Last Thursday, The New York Times reported on governments’ secret deals with Big Pharma revealing that both the U.S. and E.U. governments are glad to “absorb some or all of the risk” to encourage for-profit drug companies to produce vaccines. “The United States, for example, committed up to $1.6 billion in up-front money to help the Maryland-based company Novavax develop its coronavirus vaccine.”
The list goes on of how politicians take citizens’ tax dollars and give the money to big drug companies to increase their bottom line profits: “The Massachusetts biotech company Moderna not only used government-developed technology as the foundation of its vaccine, it also received about $1 billion in government grants to develop the drug,” The Times wrote.
Your Money, Our Profits
But citizens don’t share in the profits, as the government allows the drug companies to have complete ownership of their patents. One contract that got exposed stated the company “shall be entitled to exclusively exploit any such property rights.”
There have been attempts by countries such as India and South Africa, which have high percentages of poverty levels, to loosen the grip of giant, for-profit drug companies so more reasonably-priced, generic drug makers can produce vaccines. But strong opposition by U.S. and European governments has squashed any attempt to offer lower-priced vaccines.
One way the big drug companies keep their profit motives from public view is by having the price per dose it plans to charge erased in any version of the contract that can get into public view. According to The New York Times report, “Some drug companies have included clauses in their supply contracts that allow them to suspend deliveries if countries reveal the price.”
Thanks to a few leaks of these contracts, it was revealed just how greedy huge drug companies producing the coronavirus vaccines are. In one instance, the European Commission was charged just over two dollars for vaccine doses from AstraZeneca compared to more than double that amount, over five dollars per dose, charged to South Africa, according to a report from Reuters on 21 January.
Bank Gets in On the Take
In addition to major drug companies profiting royally from favorable government contracts and hiding the profits through secrecy agreements, some banks are profiting nicely from vaccine development. BioNTech, the German biotechnology company that partnered with Pfizer on one of the COVID-19 vaccines now in circulation, received a $100 million loan from the European Investment Bank.
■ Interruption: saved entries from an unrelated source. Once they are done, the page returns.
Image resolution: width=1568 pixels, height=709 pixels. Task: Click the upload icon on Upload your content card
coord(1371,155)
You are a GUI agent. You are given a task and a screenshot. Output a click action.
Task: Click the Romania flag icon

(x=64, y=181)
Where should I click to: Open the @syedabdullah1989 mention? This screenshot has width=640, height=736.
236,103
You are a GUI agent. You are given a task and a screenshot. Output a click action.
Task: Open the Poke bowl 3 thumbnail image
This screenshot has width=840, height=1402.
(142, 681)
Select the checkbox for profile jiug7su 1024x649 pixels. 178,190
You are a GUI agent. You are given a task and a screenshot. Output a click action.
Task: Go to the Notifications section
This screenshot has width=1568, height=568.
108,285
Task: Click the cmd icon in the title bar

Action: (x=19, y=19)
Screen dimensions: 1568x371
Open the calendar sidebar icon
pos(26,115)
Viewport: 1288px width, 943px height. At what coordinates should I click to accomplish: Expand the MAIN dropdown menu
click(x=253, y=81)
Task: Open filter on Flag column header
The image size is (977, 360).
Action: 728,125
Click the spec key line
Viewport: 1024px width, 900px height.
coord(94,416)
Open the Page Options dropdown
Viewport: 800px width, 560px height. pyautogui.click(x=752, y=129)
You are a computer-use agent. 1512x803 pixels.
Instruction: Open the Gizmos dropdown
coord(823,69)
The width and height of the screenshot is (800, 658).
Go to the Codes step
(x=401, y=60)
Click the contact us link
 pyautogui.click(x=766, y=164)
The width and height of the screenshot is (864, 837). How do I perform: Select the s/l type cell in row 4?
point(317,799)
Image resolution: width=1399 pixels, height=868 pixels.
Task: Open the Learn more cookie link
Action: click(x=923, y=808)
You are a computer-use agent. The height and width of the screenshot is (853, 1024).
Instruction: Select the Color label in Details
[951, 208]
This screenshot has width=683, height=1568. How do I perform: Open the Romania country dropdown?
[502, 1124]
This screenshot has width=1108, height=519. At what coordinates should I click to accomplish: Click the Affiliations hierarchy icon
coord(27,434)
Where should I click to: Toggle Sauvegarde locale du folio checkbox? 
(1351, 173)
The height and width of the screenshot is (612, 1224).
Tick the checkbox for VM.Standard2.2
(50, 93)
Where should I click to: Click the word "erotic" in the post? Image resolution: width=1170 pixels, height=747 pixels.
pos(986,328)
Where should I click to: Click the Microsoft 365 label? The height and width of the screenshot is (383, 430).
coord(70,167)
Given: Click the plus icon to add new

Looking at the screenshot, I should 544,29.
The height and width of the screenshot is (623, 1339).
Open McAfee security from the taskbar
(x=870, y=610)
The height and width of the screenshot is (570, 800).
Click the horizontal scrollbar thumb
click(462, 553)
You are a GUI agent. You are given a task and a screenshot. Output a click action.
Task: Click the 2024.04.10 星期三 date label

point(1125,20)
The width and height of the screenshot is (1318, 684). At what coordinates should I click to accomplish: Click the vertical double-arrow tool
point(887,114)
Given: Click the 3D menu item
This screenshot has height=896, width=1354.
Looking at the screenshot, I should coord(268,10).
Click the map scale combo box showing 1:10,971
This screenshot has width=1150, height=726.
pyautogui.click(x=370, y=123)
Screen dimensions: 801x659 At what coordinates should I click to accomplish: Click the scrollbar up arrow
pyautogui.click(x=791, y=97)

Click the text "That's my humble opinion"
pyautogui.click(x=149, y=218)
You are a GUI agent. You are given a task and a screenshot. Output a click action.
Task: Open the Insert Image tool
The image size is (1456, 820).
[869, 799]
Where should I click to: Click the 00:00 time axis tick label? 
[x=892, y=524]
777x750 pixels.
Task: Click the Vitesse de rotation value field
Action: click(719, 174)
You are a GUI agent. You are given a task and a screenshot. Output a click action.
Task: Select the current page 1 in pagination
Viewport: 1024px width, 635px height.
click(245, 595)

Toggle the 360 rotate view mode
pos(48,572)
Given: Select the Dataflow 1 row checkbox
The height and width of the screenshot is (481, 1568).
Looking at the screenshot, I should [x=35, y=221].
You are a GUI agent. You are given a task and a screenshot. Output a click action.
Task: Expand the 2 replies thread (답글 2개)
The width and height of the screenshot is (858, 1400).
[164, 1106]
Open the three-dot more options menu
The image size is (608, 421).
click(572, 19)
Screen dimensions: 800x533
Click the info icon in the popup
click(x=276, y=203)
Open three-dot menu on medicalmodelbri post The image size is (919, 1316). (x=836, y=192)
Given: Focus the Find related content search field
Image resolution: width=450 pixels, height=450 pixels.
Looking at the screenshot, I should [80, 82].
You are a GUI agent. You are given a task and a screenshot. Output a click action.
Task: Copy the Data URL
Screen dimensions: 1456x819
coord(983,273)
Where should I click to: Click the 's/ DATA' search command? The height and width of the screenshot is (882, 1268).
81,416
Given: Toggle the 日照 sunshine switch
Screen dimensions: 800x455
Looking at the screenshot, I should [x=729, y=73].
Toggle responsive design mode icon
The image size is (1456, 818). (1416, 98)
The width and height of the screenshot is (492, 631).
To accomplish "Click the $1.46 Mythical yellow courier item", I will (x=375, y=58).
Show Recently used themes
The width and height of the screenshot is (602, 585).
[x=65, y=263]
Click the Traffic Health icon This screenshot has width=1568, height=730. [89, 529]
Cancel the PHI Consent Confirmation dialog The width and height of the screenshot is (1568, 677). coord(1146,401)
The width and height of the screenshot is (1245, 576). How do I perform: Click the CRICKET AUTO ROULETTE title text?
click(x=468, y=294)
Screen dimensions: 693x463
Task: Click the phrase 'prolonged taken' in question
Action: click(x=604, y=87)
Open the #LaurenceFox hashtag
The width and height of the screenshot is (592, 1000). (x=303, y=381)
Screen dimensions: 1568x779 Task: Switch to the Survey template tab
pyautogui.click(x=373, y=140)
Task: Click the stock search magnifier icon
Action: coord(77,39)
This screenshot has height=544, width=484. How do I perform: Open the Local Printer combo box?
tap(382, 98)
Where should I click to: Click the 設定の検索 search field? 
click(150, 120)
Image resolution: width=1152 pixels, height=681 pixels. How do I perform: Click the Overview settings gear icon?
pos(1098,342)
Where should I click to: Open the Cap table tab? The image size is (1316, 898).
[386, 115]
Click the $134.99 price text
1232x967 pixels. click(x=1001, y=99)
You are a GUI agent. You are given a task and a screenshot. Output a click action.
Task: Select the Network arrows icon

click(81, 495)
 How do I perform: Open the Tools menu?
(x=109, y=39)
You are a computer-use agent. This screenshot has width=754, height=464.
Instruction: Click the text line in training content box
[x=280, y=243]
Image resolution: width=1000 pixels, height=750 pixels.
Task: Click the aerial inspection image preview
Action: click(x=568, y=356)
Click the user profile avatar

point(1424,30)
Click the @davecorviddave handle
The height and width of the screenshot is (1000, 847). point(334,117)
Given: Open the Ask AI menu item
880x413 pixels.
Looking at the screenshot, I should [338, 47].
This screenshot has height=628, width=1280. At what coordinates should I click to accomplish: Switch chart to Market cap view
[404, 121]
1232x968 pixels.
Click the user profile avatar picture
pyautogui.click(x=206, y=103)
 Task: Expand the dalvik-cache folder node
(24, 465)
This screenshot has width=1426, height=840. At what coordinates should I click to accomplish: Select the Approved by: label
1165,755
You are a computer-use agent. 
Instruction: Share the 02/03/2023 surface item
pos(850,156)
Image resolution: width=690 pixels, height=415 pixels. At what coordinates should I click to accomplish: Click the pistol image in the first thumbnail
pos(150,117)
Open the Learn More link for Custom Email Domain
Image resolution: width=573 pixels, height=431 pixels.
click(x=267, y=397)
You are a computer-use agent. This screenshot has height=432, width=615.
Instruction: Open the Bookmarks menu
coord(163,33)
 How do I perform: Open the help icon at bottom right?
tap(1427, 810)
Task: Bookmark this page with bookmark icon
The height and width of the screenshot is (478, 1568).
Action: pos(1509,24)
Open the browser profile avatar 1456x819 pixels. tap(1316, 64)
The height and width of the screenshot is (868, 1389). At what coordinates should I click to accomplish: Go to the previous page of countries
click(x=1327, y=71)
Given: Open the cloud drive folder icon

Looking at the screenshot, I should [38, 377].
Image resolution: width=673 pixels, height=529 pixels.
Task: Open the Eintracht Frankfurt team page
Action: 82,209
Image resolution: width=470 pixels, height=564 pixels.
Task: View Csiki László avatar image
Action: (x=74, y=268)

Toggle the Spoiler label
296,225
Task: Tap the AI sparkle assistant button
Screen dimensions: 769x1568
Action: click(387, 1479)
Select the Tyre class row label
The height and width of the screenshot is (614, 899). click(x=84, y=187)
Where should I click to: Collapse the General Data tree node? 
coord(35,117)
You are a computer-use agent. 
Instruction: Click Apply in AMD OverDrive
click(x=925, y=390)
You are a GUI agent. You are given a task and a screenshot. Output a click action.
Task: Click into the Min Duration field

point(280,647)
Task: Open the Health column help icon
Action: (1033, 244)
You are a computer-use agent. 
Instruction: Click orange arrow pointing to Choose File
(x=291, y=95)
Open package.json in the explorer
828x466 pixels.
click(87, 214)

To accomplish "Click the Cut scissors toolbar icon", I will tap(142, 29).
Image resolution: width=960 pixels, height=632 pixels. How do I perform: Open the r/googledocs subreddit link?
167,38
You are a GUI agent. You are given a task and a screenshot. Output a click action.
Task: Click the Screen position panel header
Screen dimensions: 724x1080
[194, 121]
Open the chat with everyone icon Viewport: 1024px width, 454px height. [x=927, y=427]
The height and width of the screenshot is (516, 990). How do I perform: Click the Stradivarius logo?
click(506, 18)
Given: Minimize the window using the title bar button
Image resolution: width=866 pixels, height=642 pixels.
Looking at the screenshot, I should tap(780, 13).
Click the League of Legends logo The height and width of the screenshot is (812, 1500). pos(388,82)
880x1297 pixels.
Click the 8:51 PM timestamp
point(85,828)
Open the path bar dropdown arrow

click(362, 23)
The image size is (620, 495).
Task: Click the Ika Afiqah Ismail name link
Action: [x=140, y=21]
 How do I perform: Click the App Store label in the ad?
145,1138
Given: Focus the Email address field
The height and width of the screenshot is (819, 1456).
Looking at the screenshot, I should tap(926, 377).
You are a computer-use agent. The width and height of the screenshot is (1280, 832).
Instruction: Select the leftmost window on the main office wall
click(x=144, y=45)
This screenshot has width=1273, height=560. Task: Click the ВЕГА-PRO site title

Celebrating the investment, an investment officer for the bank commented,
“It really doesn’t get any better than this. The most we can contribute to the fight against COVID is to help companies, which are developing new vaccines, treatments, or diagnostic solutions. We did everything we could to help make this vaccine happen.”
He didn’t mention that his bank, according to The New York Times, is in line to profit handsomely from the loan:
“In addition to the interest on the loan, the European bank will receive up to $25 million in vaccine profits, according to a redacted version of the contract that BioNTech filed with securities regulators.”
When this leaked, a bank spokesperson defended the profit arrangement as a proper reward for the risk involved in financing the vaccine project.
Offering a different opinion, Zain Rizvi, who works with the advocacy group Public Citizen, emphasized that when governments and banks work on the same side of a deal with drug companies, there’s inevitable overpricing: “Governments are creating artificial scarcity. When the public funds' knowledge that is required to end a pandemic, it shouldn’t be kept a secret.”
TRENDPOST: In America, the “Land of the Free,” the game is rigged. Morons and imbeciles call the money special interests give to politicians running for office “campaign contributions.”
Mature adults call them bribes and payoffs. That’s what they are and, across the spectrum, from the chemical industry to junk food processors, to drug dealers, i.e. Big Pharma to the Wall Street Gang, etc., money talks.
On the drug front, according to the JAMA Internal Medicine report, “Lobbying Expenditures and Campaign Contributions by the Pharmaceutical and Health Product Industry in the United States, 1999-2018,” money does the talking.
Their observational study, which analyzed publicly available data on campaign contributions and lobbying in the U.S. during those years, found that:
“The pharmaceutical and health product industry spent $4.7 billion, an average of $233 million per year, on lobbying the US federal government; $414 million on contributions to presidential and congressional electoral candidates, national party committees, and outside spending groups; and $877 million on contributions to state candidates and committees. Contributions were targeted at senior legislators in Congress involved in drafting health care laws and state committees that opposed or supported key referenda on drug pricing and regulation.”
Yes, “money talks, bullshit walks,” and it is money, not democracy, that rules America and most nations on earth.